-- DIRECTIONS --
Exact copies of all the entries are needed.

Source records
• • • •
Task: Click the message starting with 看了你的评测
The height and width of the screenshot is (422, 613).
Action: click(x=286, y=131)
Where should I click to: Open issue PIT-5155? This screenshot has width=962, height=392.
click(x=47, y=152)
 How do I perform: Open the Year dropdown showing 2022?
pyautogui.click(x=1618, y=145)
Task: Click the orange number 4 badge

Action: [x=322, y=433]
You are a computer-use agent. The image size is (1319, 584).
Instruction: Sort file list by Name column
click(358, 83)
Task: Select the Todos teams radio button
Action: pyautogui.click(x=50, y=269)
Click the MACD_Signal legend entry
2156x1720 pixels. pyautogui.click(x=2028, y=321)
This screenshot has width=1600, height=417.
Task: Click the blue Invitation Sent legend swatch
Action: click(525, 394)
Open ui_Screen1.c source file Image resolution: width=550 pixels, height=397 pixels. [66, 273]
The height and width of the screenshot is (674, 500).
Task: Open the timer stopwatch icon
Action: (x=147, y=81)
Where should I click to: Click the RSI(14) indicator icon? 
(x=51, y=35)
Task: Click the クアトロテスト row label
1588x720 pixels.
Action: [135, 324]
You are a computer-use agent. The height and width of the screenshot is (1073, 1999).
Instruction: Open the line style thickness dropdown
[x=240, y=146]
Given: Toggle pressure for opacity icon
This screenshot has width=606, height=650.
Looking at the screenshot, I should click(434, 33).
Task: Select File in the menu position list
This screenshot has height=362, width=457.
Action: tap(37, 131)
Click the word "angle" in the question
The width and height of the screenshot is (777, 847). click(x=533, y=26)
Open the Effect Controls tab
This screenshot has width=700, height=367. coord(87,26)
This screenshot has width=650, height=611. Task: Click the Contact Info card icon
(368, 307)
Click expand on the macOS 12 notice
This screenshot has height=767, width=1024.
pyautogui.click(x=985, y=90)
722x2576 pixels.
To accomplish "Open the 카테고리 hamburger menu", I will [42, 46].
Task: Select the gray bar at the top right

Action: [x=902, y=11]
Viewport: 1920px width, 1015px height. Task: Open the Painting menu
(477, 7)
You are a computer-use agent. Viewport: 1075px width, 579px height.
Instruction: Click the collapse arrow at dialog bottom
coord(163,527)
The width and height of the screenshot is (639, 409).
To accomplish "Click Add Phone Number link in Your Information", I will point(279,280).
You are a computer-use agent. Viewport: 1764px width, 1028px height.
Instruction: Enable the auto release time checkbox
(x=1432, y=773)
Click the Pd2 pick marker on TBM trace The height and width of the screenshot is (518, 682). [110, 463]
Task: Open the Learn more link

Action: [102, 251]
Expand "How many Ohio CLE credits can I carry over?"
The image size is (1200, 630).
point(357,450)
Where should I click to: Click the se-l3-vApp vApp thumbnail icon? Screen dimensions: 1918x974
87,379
• • • •
-- RESPONSE TO THE TASK --
Task: Click the message starting with 看了你的评测
The height and width of the screenshot is (422, 613).
Action: click(x=286, y=131)
Where should I click to: Open issue PIT-5155? This screenshot has width=962, height=392.
click(x=47, y=152)
 How do I perform: Open the Year dropdown showing 2022?
pyautogui.click(x=1618, y=145)
Task: Click the orange number 4 badge

Action: [x=322, y=433]
You are a computer-use agent. The image size is (1319, 584).
Instruction: Sort file list by Name column
click(358, 83)
Task: Select the Todos teams radio button
Action: pyautogui.click(x=50, y=269)
Click the MACD_Signal legend entry
2156x1720 pixels. pyautogui.click(x=2028, y=321)
This screenshot has width=1600, height=417.
Task: Click the blue Invitation Sent legend swatch
Action: click(525, 394)
Open ui_Screen1.c source file Image resolution: width=550 pixels, height=397 pixels. [66, 273]
The height and width of the screenshot is (674, 500).
Task: Open the timer stopwatch icon
Action: (x=147, y=81)
Where should I click to: Click the RSI(14) indicator icon? 
(x=51, y=35)
Task: Click the クアトロテスト row label
1588x720 pixels.
Action: [135, 324]
You are a computer-use agent. The height and width of the screenshot is (1073, 1999).
Instruction: Open the line style thickness dropdown
[x=240, y=146]
Given: Toggle pressure for opacity icon
This screenshot has width=606, height=650.
Looking at the screenshot, I should click(434, 33).
Task: Select File in the menu position list
This screenshot has height=362, width=457.
Action: tap(37, 131)
Click the word "angle" in the question
The width and height of the screenshot is (777, 847). click(x=533, y=26)
Open the Effect Controls tab
This screenshot has width=700, height=367. coord(87,26)
This screenshot has width=650, height=611. Task: Click the Contact Info card icon
(368, 307)
Click expand on the macOS 12 notice
This screenshot has height=767, width=1024.
pyautogui.click(x=985, y=90)
722x2576 pixels.
To accomplish "Open the 카테고리 hamburger menu", I will [42, 46].
Task: Select the gray bar at the top right

Action: [x=902, y=11]
Viewport: 1920px width, 1015px height. Task: Open the Painting menu
(477, 7)
You are a computer-use agent. Viewport: 1075px width, 579px height.
Instruction: Click the collapse arrow at dialog bottom
coord(163,527)
The width and height of the screenshot is (639, 409).
To accomplish "Click Add Phone Number link in Your Information", I will point(279,280).
You are a computer-use agent. Viewport: 1764px width, 1028px height.
Instruction: Enable the auto release time checkbox
(x=1432, y=773)
Click the Pd2 pick marker on TBM trace The height and width of the screenshot is (518, 682). [110, 463]
Task: Open the Learn more link

Action: [102, 251]
Expand "How many Ohio CLE credits can I carry over?"
The image size is (1200, 630).
point(357,450)
Where should I click to: Click the se-l3-vApp vApp thumbnail icon? Screen dimensions: 1918x974
87,379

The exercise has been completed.